**RECORD SET**
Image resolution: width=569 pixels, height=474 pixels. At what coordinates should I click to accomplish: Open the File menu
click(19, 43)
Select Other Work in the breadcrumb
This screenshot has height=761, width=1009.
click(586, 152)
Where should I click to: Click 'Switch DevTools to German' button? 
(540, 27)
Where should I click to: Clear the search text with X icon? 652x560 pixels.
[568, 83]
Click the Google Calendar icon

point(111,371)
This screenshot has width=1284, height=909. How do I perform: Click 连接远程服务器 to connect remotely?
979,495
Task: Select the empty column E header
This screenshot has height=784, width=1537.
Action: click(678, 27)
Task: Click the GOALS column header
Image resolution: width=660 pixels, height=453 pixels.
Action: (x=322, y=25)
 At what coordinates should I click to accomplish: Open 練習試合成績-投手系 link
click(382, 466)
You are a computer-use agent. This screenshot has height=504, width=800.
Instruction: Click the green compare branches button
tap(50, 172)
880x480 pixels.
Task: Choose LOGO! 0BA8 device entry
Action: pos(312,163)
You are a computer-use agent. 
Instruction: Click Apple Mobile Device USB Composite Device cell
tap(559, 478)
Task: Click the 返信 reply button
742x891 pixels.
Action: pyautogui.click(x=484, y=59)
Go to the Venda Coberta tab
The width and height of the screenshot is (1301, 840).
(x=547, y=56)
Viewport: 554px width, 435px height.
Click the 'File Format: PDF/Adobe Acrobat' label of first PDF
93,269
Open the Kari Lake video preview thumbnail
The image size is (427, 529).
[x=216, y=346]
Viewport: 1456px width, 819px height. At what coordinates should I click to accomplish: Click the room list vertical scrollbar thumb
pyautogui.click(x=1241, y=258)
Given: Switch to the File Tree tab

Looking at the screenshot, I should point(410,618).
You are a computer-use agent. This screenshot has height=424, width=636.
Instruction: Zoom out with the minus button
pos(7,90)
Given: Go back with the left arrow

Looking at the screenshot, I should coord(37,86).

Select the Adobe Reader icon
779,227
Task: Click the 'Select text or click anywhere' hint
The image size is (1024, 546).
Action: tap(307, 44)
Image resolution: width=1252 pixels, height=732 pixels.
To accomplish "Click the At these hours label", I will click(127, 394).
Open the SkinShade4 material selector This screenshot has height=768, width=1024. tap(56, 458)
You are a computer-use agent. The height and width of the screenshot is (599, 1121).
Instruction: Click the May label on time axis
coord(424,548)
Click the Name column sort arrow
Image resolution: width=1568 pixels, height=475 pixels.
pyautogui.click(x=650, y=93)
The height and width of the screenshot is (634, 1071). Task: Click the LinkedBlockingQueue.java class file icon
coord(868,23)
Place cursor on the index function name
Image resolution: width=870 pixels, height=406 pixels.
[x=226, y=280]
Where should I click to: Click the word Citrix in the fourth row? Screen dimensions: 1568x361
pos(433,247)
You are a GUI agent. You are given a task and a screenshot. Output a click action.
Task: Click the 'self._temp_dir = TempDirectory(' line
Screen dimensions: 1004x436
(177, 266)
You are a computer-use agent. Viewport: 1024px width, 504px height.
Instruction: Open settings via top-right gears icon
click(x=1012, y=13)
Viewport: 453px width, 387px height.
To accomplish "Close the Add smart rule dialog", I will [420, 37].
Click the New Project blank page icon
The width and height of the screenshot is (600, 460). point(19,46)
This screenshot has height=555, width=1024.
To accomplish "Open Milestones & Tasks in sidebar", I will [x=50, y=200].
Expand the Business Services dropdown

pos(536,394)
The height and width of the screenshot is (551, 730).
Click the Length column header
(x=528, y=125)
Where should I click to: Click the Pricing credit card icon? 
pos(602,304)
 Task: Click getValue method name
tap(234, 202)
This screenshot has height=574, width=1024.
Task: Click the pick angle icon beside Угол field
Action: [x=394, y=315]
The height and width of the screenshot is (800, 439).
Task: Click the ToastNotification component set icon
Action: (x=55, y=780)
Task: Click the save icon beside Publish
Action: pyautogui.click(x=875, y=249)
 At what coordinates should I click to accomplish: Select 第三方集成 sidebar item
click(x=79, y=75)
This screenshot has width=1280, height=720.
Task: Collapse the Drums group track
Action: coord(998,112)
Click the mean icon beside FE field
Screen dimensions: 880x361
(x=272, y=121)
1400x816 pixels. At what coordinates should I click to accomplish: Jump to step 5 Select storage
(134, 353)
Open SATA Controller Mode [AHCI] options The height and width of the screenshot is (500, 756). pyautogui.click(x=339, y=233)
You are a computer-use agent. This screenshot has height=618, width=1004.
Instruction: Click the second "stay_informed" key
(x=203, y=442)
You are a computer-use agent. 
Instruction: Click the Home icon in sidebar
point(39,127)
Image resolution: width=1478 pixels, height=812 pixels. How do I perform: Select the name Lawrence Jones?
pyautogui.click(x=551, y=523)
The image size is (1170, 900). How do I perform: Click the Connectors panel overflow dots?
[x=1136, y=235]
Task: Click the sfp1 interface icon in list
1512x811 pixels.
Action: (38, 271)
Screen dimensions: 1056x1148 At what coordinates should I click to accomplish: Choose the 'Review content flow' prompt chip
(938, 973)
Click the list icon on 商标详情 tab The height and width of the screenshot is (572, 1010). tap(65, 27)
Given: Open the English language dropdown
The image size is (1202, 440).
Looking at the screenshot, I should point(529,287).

**WHAT IS EXPECTED**
Copy all records verbatim.

**RESPONSE AREA**
Image resolution: width=569 pixels, height=474 pixels. At what coordinates should I click to accomplish: Open the File menu
click(19, 43)
Select Other Work in the breadcrumb
This screenshot has height=761, width=1009.
click(586, 152)
Where should I click to: Click 'Switch DevTools to German' button? 
(540, 27)
Where should I click to: Clear the search text with X icon? 652x560 pixels.
[568, 83]
Click the Google Calendar icon

point(111,371)
This screenshot has width=1284, height=909. How do I perform: Click 连接远程服务器 to connect remotely?
979,495
Task: Select the empty column E header
This screenshot has height=784, width=1537.
Action: click(678, 27)
Task: Click the GOALS column header
Image resolution: width=660 pixels, height=453 pixels.
Action: (x=322, y=25)
 At what coordinates should I click to accomplish: Open 練習試合成績-投手系 link
click(382, 466)
You are a computer-use agent. This screenshot has height=504, width=800.
Instruction: Click the green compare branches button
tap(50, 172)
880x480 pixels.
Task: Choose LOGO! 0BA8 device entry
Action: pos(312,163)
You are a computer-use agent. 
Instruction: Click Apple Mobile Device USB Composite Device cell
tap(559, 478)
Task: Click the 返信 reply button
742x891 pixels.
Action: pyautogui.click(x=484, y=59)
Go to the Venda Coberta tab
The width and height of the screenshot is (1301, 840).
(x=547, y=56)
Viewport: 554px width, 435px height.
Click the 'File Format: PDF/Adobe Acrobat' label of first PDF
93,269
Open the Kari Lake video preview thumbnail
The image size is (427, 529).
[x=216, y=346]
Viewport: 1456px width, 819px height. At what coordinates should I click to accomplish: Click the room list vertical scrollbar thumb
pyautogui.click(x=1241, y=258)
Given: Switch to the File Tree tab

Looking at the screenshot, I should point(410,618).
You are a computer-use agent. This screenshot has height=424, width=636.
Instruction: Zoom out with the minus button
pos(7,90)
Given: Go back with the left arrow

Looking at the screenshot, I should coord(37,86).

Select the Adobe Reader icon
779,227
Task: Click the 'Select text or click anywhere' hint
The image size is (1024, 546).
Action: tap(307, 44)
Image resolution: width=1252 pixels, height=732 pixels.
To accomplish "Click the At these hours label", I will click(127, 394).
Open the SkinShade4 material selector This screenshot has height=768, width=1024. tap(56, 458)
You are a computer-use agent. The height and width of the screenshot is (599, 1121).
Instruction: Click the May label on time axis
coord(424,548)
Click the Name column sort arrow
Image resolution: width=1568 pixels, height=475 pixels.
pyautogui.click(x=650, y=93)
The height and width of the screenshot is (634, 1071). Task: Click the LinkedBlockingQueue.java class file icon
coord(868,23)
Place cursor on the index function name
Image resolution: width=870 pixels, height=406 pixels.
[x=226, y=280]
Where should I click to: Click the word Citrix in the fourth row? Screen dimensions: 1568x361
pos(433,247)
You are a GUI agent. You are given a task and a screenshot. Output a click action.
Task: Click the 'self._temp_dir = TempDirectory(' line
Screen dimensions: 1004x436
(177, 266)
You are a computer-use agent. Viewport: 1024px width, 504px height.
Instruction: Open settings via top-right gears icon
click(x=1012, y=13)
Viewport: 453px width, 387px height.
To accomplish "Close the Add smart rule dialog", I will [420, 37].
Click the New Project blank page icon
The width and height of the screenshot is (600, 460). point(19,46)
This screenshot has height=555, width=1024.
To accomplish "Open Milestones & Tasks in sidebar", I will [x=50, y=200].
Expand the Business Services dropdown

pos(536,394)
The height and width of the screenshot is (551, 730).
Click the Length column header
(x=528, y=125)
Where should I click to: Click the Pricing credit card icon? 
pos(602,304)
 Task: Click getValue method name
tap(234, 202)
This screenshot has height=574, width=1024.
Task: Click the pick angle icon beside Угол field
Action: [x=394, y=315]
The height and width of the screenshot is (800, 439).
Task: Click the ToastNotification component set icon
Action: (x=55, y=780)
Task: Click the save icon beside Publish
Action: pyautogui.click(x=875, y=249)
 At what coordinates should I click to accomplish: Select 第三方集成 sidebar item
click(x=79, y=75)
This screenshot has width=1280, height=720.
Task: Collapse the Drums group track
Action: coord(998,112)
Click the mean icon beside FE field
Screen dimensions: 880x361
(x=272, y=121)
1400x816 pixels. At what coordinates should I click to accomplish: Jump to step 5 Select storage
(134, 353)
Open SATA Controller Mode [AHCI] options The height and width of the screenshot is (500, 756). pyautogui.click(x=339, y=233)
You are a computer-use agent. This screenshot has height=618, width=1004.
Instruction: Click the second "stay_informed" key
(x=203, y=442)
You are a computer-use agent. 
Instruction: Click the Home icon in sidebar
point(39,127)
Image resolution: width=1478 pixels, height=812 pixels. How do I perform: Select the name Lawrence Jones?
pyautogui.click(x=551, y=523)
The image size is (1170, 900). How do I perform: Click the Connectors panel overflow dots?
[x=1136, y=235]
Task: Click the sfp1 interface icon in list
1512x811 pixels.
Action: (38, 271)
Screen dimensions: 1056x1148 At what coordinates should I click to accomplish: Choose the 'Review content flow' prompt chip
(938, 973)
Click the list icon on 商标详情 tab The height and width of the screenshot is (572, 1010). tap(65, 27)
Given: Open the English language dropdown
The image size is (1202, 440).
Looking at the screenshot, I should point(529,287).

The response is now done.